Excess immigrants (illegal, refugee ...) during a economic down turn seem like an unneccessary risk even if a few would self deport.

Chief Joesph Wed, 06/13/2018 - 13:52 Permalink

"Two-Thirds Of Americans Say High Cost Of Living, Gas Prices Are Biggest Financial Risks".  But, but, but, that is very capitalistic.   Isn't Capitalism just Great?  Bye the way,it was Karl Marx who first invented the term"Capitalism", that you so proudly wear on your chest.

thebigunit Wed, 06/13/2018 - 14:03 Permalink

Hmmmm.  Does Gavin Newsom know this?

California progressives just assume that there will be a mammoth "blue wave" in November and that Newsom is a lock for governor.

But, Newsom is a big fan of tax hikes, INCLUDING the hike in gas taxes.

Memo to Gavin:  call President Hillary and see if she sees any chance that anything could wrong.

swmnguy Wed, 06/13/2018 - 14:17 Permalink

Maybe most people spend a lot more on gasoline than I do.  But then, I know a lot of people who have convinced themselves they should live far away from where they work and do stuff.  It's not just the gasoline they squander; they think it's just fine to spend 3 or more hours a day riding around in a car, between going to and from work, running errands, picking up kids, etc.  

If you put any value on your time that doesn't make any sense.  But who ever said Americans made a lot of sense.

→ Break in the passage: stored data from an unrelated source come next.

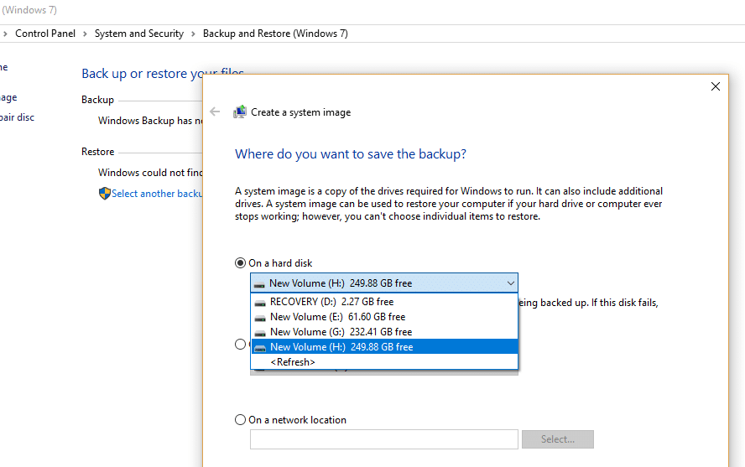
Task: Select the On a network location option
Action: click(241, 420)
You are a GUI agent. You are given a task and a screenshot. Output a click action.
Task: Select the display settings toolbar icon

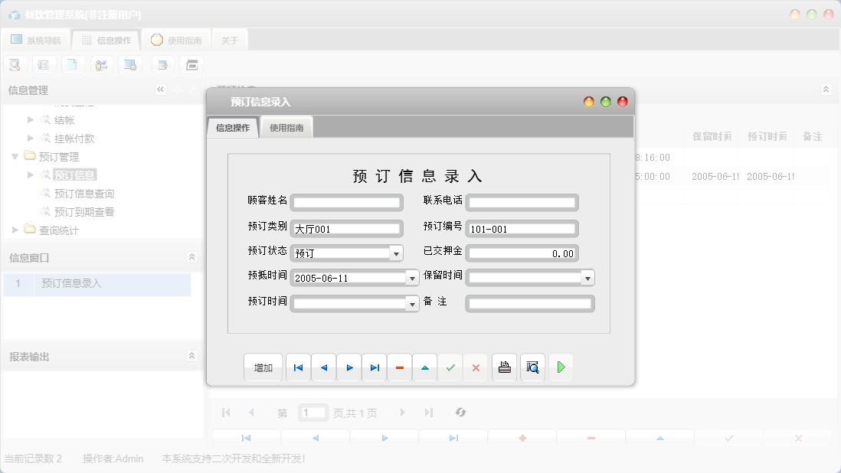coord(130,64)
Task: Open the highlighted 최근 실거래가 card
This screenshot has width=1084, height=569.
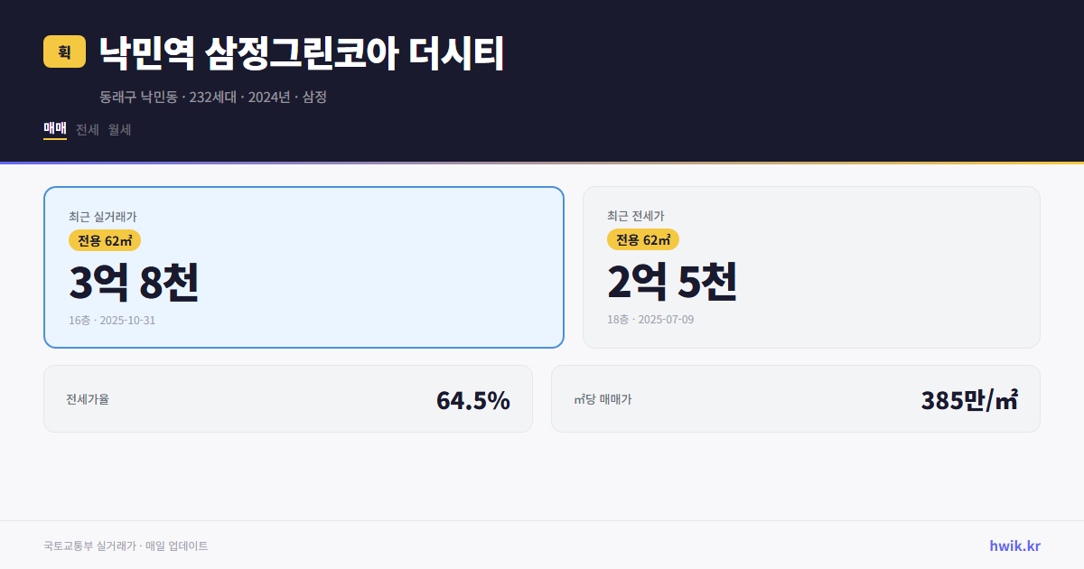Action: [x=303, y=266]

swmnguy Chauncey Gardener Wed, 06/13/2018 - 16:10 Permalink

Then why do they work someplace they can't afford to live?  True, I couldn't afford to live in San Francisco, Manhattan, Seattle, or the Silicon Valley.  So I don't work there, either.

If you want to call Minneapolis "utopia," feel free.  It's a place where the median wage is well above the national median, and there are no areas within a half-hour of a median-wage job where you can't find a place to live you can afford.

There are plenty of other places in the US that fit that description.

And we're not slaves, are we?  We do have choice.  My choice was to find jobs and housing near one another, which paid and cost what I could afford, and to adjust my style of living so I could live beneath my means.  I'm not a unique genius, stable though I am indeed.

Life's hard enough, but it's even harder for people who don't make appropriate and suitable life choices.

In reply to by Chauncey Gardener

Aubiekong Wed, 06/13/2018 - 15:19 Permalink

If the wife and I had health Insurance (obamacare all thanks to democrats) it would be my biggest bill by far, almost three times my house payment.  Instead I chose to save the money each month and spend it on vacations.  If we get sick then we will pay out of pocket until we can jump on Obamacare.  And no I haven't and I will not ever pay a penalty/fine/tax for not having health insurance. 

Batman11 Wed, 06/13/2018 - 16:17 Permalink

Think like an international investor.

Would you invest in the US?

Maximising profit requires minimising labour costs, i.e. wages.

Disposable income = wages – (taxes + the cost of living)

The cost of living = housing costs + healthcare costs + student loan costs + food + other costs of living

Who would invest in the US?

What a dump.

China, Asia and Mexico look good.

Expat Wed, 06/13/2018 - 17:08 Permalink

Gas prices are cheap.  Americans are fucking morons or so pathetic that $3-$4 gas matters to them.  Sounds like a 3rd world economy that needs subsidies at the pump...isn't that what the Moron in Chief is saying when he whines like a little bitch to OPEC?

Try looking at real gasoline prices vs inflation.